Hard-fought compromises are tangible solutions because they require all sides to give up something important while safeguarding their core priorities. Such deals often leave all sides frustrated, yet strongly invested.
When every protagonist feels the sting of sacrifice, it is a strong sign that the agreement reflects a genuinely shared, balanced outcome, not simply a reflection of the dominant opinion of the day.

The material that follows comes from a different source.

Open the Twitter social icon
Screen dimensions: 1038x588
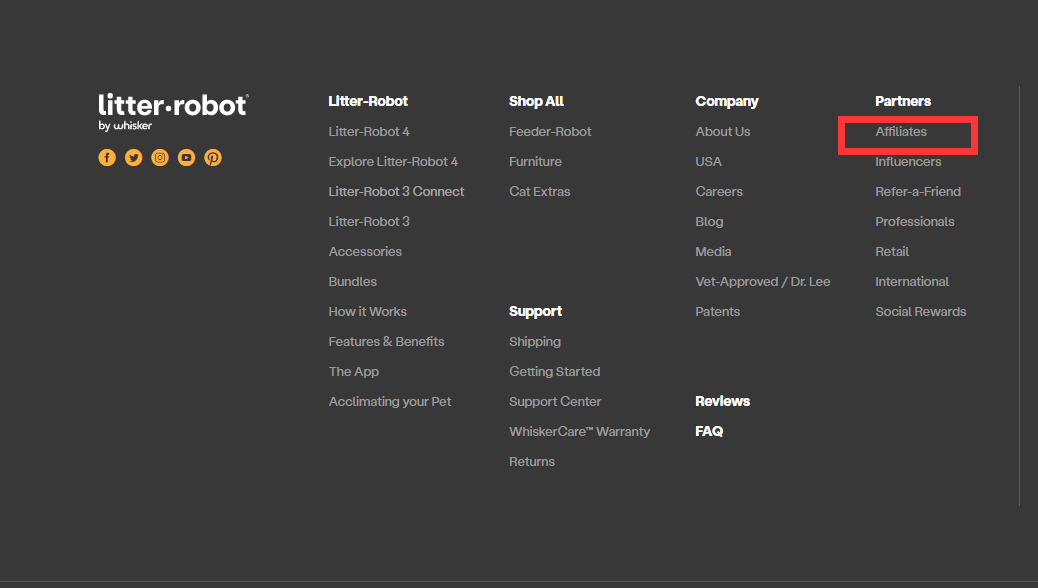133,158
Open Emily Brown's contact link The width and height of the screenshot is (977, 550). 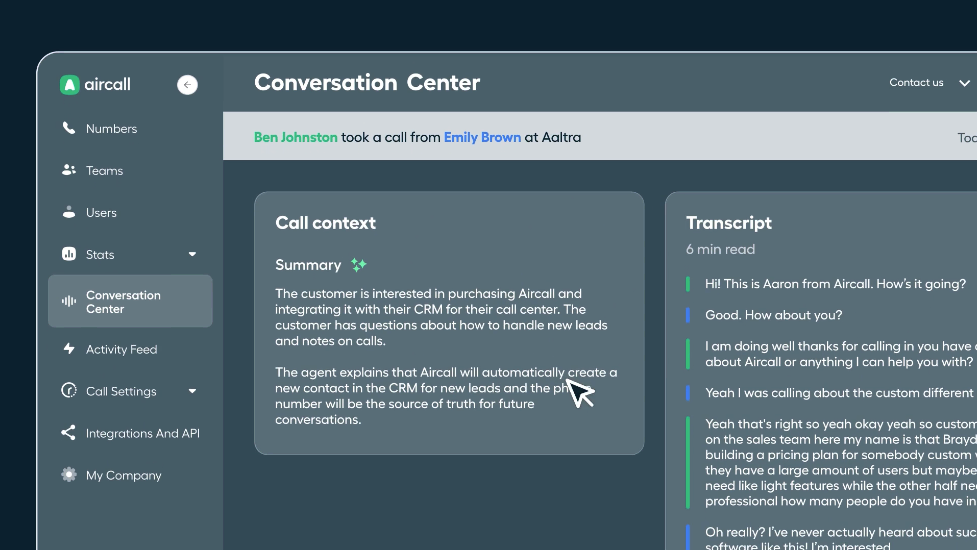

One such hard-fought, yet very meaningful, compromise – the toughest to reach in the Industrial Emissions Directive (IED) negotiations (where I served as rapporteur) – was the Deep Industrial Transformation (DIT). This mechanism strikes a balance: it allows for extended compliance deadlines – up to four more years – in exchange for major technological shifts and robust environmental outcomes. Applicable only in cases of advanced transformation, DIT demands significant emissions reductions, verified progress, and annual reporting on key milestones and co-benefits. It offers flexibility without compromising transparency or ambition. This could become a model to underpin broader efforts to decarbonise and modernise European industry, particularly where public money is involved or private investment is unlocked by public support. In short, companies that embark on genuine technological transformation to decarbonise or trigger substantial energy efficiency improvements should report solely under the DIT framework and be exempt from redundant, parallel reporting obligations. The reward? Access to financial support for their transformation.
If we take that path, we can transform the various transformation plans – with their overlapping and burdensome obligations – into a single, clear, and simple investment strategy: a single transformation and investment plan.
This should be backed by national and European funding tools and administrative incentives. These could range from CAPEX support for technological transition and adopting clean technologies, to OPEX support via secured PPAs and two-way CFDs, to investments in energy efficiency, demand-side flexibility, CCUS or energy storage, and improved access to public or private infrastructure, be it modern electricity grids or supply chains for hydrogen, ammonia, or biofuels. All of this with one clear purpose: to build a modern, competitive industrial base powered by cutting-edge clean technology. Doing so will ensure that the EU has a shared, consistent long-term competitiveness strategy focused on industrial innovation and modernisation.